Atualidades
Morre Enzo Bianchi, fundador da comunidade ecuménica de Bose
Enzo Bianchi, fundador da comunidade ecuménica de Bose, morreu em Turim aos 83 anos; medimos a sua obra pelo ensino perene da Igreja sobre a unidade.
Enzo Bianchi, fundador da comunidade monástica de Bose, morreu na manhã de 1 de setembro de 2026 no hospital Molinette de Turim, aos 83 anos. Internado havia alguns dias por uma insuficiência renal, encerrava uma vida de saúde longamente frágil. Nascido a 3 de março de 1943 em Castel Boglione, no Piemonte, interrompera os estudos de economia para se instalar, no fim de 1966, no casario abandonado de Bose, em Magnano, e aí fundar uma comunidade.
Acompanhado no outono de 1968 pelos primeiros irmãos e irmãs, redigiu a regra de uma comunidade que chegou a contar cerca de sessenta membros de cinco nacionalidades, presente também em Ostuni, Assis e Civitella San Paolo. Erguida sobre o «diálogo» ecuménico e inter-religioso, reunia cristãos de confissões diferentes. Amigo do irmão Roger de Taizé e próximo do patriarca ortodoxo Atenágoras, Bianchi foi tido por um dos primeiros intérpretes das orientações do último concílio. Em 1983 fundou a editora Qiqajon, consagrada à espiritualidade bíblica, patrística e monástica.
A sua influência ultrapassou Bose. Perito nomeado nos sínodos dos bispos sobre a Palavra de Deus (2008) e sobre a nova evangelização (2012), auditor no sínodo sobre os jovens (2018), foi consultor do Conselho pontifício para a promoção da unidade dos cristãos de 2014 a 2019. Prior da sua fundação até 25 de janeiro de 2017, demitiu-se então, substituído por Luciano Manicardi, permanecendo contudo no mosteiro.

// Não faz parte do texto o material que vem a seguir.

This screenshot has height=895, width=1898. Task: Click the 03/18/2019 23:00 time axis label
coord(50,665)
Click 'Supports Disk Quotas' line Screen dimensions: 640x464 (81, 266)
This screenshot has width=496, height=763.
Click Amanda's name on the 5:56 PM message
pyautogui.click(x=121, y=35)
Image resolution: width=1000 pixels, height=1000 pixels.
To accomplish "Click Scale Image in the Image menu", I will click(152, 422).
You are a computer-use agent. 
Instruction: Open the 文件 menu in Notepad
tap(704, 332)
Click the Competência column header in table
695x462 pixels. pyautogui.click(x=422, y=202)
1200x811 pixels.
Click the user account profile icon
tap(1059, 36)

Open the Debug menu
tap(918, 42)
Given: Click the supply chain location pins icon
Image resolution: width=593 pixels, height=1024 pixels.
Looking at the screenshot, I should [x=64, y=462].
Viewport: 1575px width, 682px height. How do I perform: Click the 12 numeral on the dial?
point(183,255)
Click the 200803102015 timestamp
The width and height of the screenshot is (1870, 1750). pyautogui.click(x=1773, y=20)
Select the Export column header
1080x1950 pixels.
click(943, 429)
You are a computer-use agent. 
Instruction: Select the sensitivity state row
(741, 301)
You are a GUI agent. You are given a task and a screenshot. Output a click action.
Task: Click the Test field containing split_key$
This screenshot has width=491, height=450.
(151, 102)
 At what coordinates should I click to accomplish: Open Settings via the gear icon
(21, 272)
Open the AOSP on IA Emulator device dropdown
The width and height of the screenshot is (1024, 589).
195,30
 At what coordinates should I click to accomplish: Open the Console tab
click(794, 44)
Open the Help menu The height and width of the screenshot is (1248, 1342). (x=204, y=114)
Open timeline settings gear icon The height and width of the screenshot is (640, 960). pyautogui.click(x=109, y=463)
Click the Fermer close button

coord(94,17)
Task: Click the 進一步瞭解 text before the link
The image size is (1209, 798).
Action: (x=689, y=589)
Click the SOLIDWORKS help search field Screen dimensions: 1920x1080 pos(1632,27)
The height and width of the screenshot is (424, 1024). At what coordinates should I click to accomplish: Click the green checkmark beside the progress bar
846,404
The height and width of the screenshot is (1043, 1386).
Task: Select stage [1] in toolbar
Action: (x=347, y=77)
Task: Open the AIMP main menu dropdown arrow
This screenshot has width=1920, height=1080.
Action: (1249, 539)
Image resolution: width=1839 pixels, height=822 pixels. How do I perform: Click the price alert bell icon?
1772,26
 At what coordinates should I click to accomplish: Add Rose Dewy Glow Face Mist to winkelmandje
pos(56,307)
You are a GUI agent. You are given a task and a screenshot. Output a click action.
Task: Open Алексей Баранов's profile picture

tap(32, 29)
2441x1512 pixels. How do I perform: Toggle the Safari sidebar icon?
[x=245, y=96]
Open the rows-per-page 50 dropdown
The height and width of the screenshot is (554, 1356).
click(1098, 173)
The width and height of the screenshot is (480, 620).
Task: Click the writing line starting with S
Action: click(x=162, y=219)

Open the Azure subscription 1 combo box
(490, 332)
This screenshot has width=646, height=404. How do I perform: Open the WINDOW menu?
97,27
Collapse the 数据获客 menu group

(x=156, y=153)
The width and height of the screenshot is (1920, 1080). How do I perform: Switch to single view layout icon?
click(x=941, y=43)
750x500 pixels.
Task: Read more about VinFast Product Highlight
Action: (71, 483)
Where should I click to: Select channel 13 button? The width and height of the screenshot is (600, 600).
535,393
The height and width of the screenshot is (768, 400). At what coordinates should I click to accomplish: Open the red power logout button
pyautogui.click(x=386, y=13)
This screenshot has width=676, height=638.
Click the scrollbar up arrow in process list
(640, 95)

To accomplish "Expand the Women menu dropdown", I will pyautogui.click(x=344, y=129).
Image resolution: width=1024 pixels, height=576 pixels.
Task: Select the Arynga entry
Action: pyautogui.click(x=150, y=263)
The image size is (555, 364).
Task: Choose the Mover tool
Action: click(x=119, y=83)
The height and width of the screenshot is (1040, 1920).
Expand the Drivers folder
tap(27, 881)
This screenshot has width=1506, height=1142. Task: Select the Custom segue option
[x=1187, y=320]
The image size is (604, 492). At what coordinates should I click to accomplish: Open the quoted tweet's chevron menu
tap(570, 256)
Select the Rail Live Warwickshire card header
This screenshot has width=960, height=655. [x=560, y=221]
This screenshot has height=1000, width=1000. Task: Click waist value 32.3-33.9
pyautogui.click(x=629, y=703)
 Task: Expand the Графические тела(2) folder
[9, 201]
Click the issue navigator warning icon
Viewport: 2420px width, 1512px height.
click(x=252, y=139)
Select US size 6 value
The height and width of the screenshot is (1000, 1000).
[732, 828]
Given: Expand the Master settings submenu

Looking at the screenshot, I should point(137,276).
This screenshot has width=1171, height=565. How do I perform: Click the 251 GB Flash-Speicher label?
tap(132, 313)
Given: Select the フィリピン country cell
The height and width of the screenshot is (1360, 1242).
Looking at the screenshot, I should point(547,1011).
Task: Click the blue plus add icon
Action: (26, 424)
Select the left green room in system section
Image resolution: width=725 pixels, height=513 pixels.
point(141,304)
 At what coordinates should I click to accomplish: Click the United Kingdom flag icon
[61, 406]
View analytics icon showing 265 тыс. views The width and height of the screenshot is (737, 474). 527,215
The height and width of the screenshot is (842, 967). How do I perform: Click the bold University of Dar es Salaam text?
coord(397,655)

O fim foi doloroso. Por decreto de 13 de maio de 2020, após uma visita apostólica, a Santa Sé pediu ao irmão Enzo que se afastasse da comunidade por tempo indeterminado, a fim de ajudar ao saneamento da sua vida interna; a partir de junho de 2021 viveu fora de Bose, ligado a uma fraternidade perto de Ivrea. Ao anunciar a sua morte, a comunidade reconheceu que «os últimos anos foram, para a nossa comunidade, muito dolorosos. Sofremos e fizemos-vos sofrer. O mal, porém, não reduz a nada o bem», e publicou uma última troca datada de 6 de agosto, festa da Transfiguração, apresentada como uma reconciliação buscada com o seu sucessor Sabino Chialà. Bianchi escrevia aí ter «a consciência de estar já no fim dos meus dias» e que «chegou verdadeiramente a hora de largar as velas».
O que a Igreja sempre ensinou sobre a unidade
A unidade dos cristãos não é uma obra a construir pela aproximação de confissões tidas por igualmente legítimas. Cristo fundou uma só Igreja visível, e nela só se entra pela profissão inteira da mesma fé. Pio XI recordou-o sem rodeios contra o movimento pan-cristão: a união só se fará «pelo regresso à única verdadeira Igreja de Cristo daqueles que dela infelizmente se separaram», e dar a mão a uma federação onde católicos e dissidentes se reúnem em pé de igualdade é «afastar-se pouco a pouco da religião divinamente revelada». Leão XIII pusera o princípio: a Igreja é una pela unidade da fé, do governo e do culto, de sorte que romper a unidade da fé é romper a própria Igreja.
A medida
Uma comunidade que reúne sob uma regra privada membros de crenças divergentes, e uma vida entregue ao diálogo tido por fim, mantêm-se em tensão com este ensino. A caridade perene para com os irmãos separados não visa a sua coexistência na diferença, mas o seu regresso ao único aprisco. Medimos aqui a obra, não o homem: da sua alma e da sua salvação nada pronunciamos, entregando-as à misericórdia de Deus. Notamos apenas, sobriamente, que a própria autoridade romana, por um ato formal, julgou que a vida interna desta fundação exigia um saneamento, e que a comunidade confessou publicamente os seus anos de sofrimento.
Para o fiel formado na tradição, a lição é simples e antiga. A via que a Igreja sempre mostrou não é a justaposição das confissões, mas a conversão à única fé que salva e a profissão íntegra do Credo. Pode-se amar os homens separados da unidade sem nunca ter a sua separação por indiferente. Mantenhamo-nos, pois, na fé tal como a Igreja sempre a ensinou, sem nada lhe retirar.
Fontes. Pio XI, encíclica Mortalium animos (6 de janeiro de 1928); Leão XIII, encíclica Satis cognitum (29 de junho de 1896); Catecismo do Concílio de Trento (1566), do artigo «Creio na santa Igreja católica».